Luciferase reporter assay for rs7170151, rs11631591-rs7173565 and rs9920715. (A) Jurkat cells. (B) HEK293 cells. Empty vector pGL4.26 was used as reference. NR: non-risk. P-values are for Student's t-test.

Transcription Factor Binding

We next assessed allele-specific changes in transcription factor binding site (TFBS) affinity using five motif databases (Methods). We identified 256 TFBSs significantly affected by ten of our SNPs (Supplementary Table 10). Notably, we found 43-fold higher affinity of promoter-specific TF YY1 to the non-risk allele (T) of rs7173565 and 42-fold higher affinity of TF GATA (GATA1.3.p2 motif) to the risk (T) allele of rs6495979. Interestingly, SLE-risk ETS1 (60) binding had 10-fold higher affinity to the risk (C) allele of rs7173565, while SLE-risk IRF5 (61) bound 6-fold more tightly to the non-risk (C) allele of rs6495979. We detected DNA-binding protein complexes using electrophoretic mobility shift assays (EMSAs) and DNA pulldown assays using a 41 bp-long dsDNA containing the rs11631591-rs7173565 (homozygous risk, CC; or homozygous non-risk, TT) alleles (Supplementary Table 11). We prepared nuclear extracts from Jurkat cells and incubated them with biotin-labeled dsDNA (risk vs. non-risk) bound to magnetic beads coated in streptavidin. EMSA showed multiple bands of DNA-bound proteins (Supplementary Figure 5). We observed allele-specific binding of a protein complex at 75 kDa. Although EMSA is not a quantitative assay, we observed in multiple independent experiments that the intensity of the band with the risk (CC) oligo was darker than with the non-risk (TT) oligo, suggesting allele-specific differential binding (Supplementary Figure 5). Using mass spectrometry analysis of bound proteins, we identified heterogeneous nuclear ribonucleoprotein K (hnRNP-K) isoform b as the most abundant bound protein (Supplementary Table 11). hnRNP-K was also the protein whose binding was most diminished by substitution of the risk CC by non-risk TT nucleotides. We also confirmed that the identified protein bound with the risk oligo for the region of rs11631591 was hnRNP-K through EMSA followed by Western blot (Supplementary Figure 6).

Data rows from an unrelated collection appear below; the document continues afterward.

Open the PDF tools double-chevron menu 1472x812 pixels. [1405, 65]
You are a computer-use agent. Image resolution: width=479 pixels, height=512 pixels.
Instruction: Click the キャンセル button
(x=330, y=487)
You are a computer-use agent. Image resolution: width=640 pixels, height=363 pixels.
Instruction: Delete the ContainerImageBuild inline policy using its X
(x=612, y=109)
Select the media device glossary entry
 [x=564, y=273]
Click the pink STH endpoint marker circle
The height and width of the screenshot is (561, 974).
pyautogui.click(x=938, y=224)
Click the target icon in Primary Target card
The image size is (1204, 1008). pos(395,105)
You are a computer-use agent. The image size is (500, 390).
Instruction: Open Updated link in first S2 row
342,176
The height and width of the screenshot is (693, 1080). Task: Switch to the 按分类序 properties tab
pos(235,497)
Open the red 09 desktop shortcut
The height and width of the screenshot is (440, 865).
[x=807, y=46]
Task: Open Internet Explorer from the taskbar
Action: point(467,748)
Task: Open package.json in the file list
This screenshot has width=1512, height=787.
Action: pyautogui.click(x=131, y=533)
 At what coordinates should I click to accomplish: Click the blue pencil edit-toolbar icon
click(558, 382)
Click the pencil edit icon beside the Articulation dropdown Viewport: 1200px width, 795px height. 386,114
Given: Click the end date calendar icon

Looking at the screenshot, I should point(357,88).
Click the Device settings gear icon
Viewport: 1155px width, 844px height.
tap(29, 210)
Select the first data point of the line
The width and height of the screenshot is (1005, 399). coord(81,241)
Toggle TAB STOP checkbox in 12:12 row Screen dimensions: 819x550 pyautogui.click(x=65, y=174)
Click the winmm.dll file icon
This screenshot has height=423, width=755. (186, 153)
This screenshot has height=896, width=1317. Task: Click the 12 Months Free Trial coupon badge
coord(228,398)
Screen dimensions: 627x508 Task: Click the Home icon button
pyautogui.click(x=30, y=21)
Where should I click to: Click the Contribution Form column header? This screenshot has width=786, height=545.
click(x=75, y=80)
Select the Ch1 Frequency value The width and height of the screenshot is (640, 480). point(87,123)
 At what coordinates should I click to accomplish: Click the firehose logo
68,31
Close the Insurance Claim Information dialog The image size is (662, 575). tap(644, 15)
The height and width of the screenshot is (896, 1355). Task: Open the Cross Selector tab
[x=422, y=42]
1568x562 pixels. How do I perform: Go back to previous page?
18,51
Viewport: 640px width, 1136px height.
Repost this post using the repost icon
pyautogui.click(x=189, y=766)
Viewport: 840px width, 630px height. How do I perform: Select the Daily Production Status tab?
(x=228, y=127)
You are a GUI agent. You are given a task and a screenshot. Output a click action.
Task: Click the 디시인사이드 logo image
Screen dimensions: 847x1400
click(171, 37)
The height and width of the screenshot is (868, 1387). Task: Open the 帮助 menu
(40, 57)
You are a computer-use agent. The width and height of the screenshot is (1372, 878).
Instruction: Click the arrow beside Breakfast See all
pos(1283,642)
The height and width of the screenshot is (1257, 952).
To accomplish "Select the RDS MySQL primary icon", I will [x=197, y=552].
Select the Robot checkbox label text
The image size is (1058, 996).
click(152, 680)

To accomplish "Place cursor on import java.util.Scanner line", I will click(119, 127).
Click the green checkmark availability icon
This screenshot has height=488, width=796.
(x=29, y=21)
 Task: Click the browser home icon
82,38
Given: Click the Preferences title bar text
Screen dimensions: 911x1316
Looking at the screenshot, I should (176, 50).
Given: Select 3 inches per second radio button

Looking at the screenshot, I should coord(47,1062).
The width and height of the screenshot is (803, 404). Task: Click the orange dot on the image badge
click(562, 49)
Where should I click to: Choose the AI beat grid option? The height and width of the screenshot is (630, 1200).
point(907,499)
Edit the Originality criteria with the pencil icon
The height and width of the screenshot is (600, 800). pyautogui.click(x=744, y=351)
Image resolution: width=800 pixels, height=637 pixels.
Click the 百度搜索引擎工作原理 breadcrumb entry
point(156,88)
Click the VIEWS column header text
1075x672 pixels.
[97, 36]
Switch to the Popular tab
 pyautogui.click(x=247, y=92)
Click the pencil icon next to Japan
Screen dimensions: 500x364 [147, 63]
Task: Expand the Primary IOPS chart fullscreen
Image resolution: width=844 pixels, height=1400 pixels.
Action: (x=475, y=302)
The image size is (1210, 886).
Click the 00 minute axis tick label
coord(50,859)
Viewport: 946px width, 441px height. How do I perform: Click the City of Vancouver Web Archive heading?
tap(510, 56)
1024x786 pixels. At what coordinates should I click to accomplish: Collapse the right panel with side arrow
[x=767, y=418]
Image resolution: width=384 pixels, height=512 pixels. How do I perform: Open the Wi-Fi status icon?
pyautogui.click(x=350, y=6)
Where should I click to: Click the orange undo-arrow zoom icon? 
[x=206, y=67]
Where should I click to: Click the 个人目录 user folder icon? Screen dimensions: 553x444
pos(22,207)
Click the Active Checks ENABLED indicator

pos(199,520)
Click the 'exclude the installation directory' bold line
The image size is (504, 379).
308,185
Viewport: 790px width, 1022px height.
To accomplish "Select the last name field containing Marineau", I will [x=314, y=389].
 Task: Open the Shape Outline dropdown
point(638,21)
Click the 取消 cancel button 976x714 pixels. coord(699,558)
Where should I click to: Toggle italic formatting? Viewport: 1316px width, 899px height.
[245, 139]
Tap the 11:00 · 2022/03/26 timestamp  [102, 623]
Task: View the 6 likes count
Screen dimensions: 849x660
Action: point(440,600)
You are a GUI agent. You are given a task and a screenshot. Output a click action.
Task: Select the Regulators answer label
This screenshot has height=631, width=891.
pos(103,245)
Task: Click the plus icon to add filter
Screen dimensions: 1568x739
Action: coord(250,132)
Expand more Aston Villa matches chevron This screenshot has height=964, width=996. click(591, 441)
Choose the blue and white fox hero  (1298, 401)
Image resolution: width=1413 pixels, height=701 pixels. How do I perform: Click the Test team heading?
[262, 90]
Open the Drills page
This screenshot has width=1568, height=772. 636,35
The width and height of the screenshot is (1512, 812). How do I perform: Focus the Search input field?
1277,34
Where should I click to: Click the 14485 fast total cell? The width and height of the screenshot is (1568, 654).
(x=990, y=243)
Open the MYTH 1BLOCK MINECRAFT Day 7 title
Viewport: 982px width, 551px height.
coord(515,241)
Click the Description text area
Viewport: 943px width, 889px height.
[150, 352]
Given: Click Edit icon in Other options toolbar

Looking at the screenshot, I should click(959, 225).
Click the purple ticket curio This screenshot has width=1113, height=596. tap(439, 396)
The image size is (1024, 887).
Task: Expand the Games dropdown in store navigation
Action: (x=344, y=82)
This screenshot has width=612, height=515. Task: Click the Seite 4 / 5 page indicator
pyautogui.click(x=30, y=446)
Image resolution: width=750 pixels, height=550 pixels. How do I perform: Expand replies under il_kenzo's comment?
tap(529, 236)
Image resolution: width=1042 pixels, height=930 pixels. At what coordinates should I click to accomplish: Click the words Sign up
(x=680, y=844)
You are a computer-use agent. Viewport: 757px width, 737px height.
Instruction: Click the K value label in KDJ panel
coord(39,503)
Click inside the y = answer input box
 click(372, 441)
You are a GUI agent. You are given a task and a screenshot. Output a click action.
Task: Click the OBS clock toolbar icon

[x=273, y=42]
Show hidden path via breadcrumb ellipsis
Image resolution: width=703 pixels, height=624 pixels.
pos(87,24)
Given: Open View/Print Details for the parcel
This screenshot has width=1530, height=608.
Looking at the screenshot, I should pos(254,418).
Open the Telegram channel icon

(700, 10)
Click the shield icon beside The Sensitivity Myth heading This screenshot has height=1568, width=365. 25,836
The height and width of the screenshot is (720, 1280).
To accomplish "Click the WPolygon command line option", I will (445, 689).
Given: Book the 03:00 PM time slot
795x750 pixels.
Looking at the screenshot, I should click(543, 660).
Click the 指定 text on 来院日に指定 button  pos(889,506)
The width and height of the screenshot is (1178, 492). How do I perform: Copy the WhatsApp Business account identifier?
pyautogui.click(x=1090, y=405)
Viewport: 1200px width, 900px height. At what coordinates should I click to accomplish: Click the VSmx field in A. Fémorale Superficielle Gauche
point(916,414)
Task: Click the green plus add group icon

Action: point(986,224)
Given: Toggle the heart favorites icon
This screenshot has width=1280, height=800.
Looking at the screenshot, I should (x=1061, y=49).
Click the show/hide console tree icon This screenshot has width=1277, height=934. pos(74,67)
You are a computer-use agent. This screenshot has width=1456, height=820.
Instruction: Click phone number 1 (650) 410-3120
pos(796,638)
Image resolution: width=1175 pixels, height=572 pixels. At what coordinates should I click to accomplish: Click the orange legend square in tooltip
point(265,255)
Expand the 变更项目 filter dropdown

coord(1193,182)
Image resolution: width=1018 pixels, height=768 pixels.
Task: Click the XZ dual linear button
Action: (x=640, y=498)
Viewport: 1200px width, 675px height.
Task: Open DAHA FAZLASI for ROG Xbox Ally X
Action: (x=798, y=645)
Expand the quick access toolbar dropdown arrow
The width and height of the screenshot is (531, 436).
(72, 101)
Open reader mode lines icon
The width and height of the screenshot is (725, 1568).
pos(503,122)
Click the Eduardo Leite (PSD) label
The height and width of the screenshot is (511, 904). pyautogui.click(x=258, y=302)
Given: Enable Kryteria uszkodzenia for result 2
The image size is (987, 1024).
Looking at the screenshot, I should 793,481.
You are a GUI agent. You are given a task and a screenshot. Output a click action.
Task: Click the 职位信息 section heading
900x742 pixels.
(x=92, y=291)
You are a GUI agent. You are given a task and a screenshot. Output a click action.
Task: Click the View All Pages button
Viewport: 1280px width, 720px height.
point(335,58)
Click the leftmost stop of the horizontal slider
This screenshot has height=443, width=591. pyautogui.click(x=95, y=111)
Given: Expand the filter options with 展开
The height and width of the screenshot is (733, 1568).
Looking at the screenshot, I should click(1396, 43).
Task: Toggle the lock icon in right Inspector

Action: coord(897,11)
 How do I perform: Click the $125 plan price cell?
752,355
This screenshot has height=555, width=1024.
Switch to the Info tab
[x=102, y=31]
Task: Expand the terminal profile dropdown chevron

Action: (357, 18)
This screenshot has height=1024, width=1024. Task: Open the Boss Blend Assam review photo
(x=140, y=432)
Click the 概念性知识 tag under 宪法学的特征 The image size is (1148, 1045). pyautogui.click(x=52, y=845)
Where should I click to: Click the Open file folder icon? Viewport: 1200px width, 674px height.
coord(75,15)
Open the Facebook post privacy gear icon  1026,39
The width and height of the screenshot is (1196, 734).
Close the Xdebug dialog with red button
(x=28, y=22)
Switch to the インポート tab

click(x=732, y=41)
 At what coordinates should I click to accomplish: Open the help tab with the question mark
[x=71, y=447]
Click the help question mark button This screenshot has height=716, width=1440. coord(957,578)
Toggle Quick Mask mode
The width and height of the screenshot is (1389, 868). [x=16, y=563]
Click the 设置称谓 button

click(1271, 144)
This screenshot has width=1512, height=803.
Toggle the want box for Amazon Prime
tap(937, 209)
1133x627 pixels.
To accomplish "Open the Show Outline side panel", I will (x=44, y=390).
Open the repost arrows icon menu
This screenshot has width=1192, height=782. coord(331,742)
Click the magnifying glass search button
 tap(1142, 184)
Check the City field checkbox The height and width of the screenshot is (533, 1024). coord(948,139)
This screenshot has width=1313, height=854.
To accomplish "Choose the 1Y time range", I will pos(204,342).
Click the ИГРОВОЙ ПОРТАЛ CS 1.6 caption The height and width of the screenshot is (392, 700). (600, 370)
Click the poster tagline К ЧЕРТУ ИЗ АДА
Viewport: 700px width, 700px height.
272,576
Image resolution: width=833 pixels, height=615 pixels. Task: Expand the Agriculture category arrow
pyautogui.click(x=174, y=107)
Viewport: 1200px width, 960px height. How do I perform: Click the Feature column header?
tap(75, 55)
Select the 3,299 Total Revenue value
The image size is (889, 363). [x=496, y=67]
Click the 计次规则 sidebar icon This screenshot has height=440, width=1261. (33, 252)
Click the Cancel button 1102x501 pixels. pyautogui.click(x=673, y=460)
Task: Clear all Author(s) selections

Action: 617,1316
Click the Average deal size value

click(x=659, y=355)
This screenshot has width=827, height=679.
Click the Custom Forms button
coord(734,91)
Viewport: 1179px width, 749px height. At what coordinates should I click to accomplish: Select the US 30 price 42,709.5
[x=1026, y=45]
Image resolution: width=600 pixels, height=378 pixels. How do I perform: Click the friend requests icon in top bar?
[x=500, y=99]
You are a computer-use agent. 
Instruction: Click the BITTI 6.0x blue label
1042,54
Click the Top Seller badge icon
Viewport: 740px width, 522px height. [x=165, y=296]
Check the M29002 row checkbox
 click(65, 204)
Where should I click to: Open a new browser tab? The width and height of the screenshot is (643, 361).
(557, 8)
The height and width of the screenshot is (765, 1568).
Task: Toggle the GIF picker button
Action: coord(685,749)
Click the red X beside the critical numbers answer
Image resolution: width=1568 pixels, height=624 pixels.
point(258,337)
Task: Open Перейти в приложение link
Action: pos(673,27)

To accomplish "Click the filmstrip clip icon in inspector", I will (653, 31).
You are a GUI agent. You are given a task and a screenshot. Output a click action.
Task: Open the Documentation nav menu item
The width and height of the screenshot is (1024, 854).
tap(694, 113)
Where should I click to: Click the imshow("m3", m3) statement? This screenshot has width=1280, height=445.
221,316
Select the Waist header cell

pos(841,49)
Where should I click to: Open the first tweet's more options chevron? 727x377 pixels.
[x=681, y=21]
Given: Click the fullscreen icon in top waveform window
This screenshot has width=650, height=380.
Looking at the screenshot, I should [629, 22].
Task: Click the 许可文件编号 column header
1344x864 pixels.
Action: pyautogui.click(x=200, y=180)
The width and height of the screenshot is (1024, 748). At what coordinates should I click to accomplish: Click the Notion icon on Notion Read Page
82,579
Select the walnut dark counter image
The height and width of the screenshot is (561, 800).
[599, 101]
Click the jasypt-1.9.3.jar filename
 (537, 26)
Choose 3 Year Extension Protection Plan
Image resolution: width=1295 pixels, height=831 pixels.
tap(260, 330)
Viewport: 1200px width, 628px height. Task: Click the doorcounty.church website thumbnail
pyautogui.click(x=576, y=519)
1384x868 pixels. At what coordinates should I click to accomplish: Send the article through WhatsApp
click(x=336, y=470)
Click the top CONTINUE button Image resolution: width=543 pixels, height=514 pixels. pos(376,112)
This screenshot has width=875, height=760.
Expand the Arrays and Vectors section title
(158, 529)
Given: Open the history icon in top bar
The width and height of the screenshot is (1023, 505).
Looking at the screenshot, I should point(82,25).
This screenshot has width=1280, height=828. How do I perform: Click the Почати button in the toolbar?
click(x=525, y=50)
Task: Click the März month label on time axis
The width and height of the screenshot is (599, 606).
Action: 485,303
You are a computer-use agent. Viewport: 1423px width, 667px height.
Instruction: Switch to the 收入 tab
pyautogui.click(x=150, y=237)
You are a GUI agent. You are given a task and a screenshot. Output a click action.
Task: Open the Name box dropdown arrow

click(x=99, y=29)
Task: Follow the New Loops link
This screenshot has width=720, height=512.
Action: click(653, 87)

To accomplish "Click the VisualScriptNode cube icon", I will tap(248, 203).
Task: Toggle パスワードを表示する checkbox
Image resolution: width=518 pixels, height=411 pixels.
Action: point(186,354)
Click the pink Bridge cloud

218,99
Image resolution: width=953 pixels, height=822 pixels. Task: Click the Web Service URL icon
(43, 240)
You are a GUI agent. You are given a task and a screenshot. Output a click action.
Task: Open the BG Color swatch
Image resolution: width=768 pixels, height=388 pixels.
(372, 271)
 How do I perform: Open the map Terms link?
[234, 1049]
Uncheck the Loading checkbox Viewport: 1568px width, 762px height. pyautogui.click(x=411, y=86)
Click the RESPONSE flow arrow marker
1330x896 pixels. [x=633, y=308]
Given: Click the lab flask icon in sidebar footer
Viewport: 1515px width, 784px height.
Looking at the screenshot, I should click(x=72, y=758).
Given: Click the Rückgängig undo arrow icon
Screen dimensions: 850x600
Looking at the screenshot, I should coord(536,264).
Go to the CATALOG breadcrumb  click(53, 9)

SNPs Bind to Different Transcription Factors in an Allele-Specific Manner

Using EMSA and mass spectrometry, we showed that hnRNP-K protein has tighter binding affinity to the risk genotype (CC) of SNP rs11631591-rs7173565. We validated these findings using Jurkat (heterozygous CT at rs11631591-rs7173565) to perform chromatin-immunoprecipitation (ChIP) followed by RT-qPCR (ChIP-qPCR). We observed significant enrichment in binding of the hnRNP-K antibody to the SNP region of rs11631591, but did not observe any binding of hnRNP-K antibody to either rs7170151 or rs9920715 (Figure 4A). To determine preferential or allele-specific binding, we performed Sanger sequencing on the region containing rs11631591-rs7173565. Both alleles were present in the original input sample; however, only the risk allele (C) was detected significantly higher than the non-risk allele (T) in chromatograms of the ChIP-eluted PCR product (Figure 4B). These data suggest preferential allele-specific binding of the rs11631591-rs7173565 risk locus to hnRNP-K.
Figure 4

(A) ChIP-qPCR of sequences containing SNPs rs11631591-rs7173565, rs7170151 or rs9920715 in Jurkat cells. SNP rs11631591 showed 3-fold enrichment of hnRNP-K binding over IgG control. No significant enrichment at the other two SNPs was observed. P-values are for Student's t-test. (B) Sequence chromatographs from a heterozygous sample at rs11631591 showing difference in binding between the input (equal binding to the two alleles, above) and the ChIP assay at the risk allele (2–3× more binding to the risk C allele, below).

(A) ChIP-qPCR of sequences containing SNPs rs11631591-rs7173565, rs7170151 or rs9920715 in Jurkat cells. SNP rs11631591 showed 3-fold enrichment of hnRNP-K binding over IgG control. No significant enrichment at the other two SNPs was observed. P-values are for Student's t-test. (B) Sequence chromatographs from a heterozygous sample at rs11631591 showing difference in binding between the input (equal binding to the two alleles, above) and the ChIP assay at the risk allele (2–3× more binding to the risk C allele, below).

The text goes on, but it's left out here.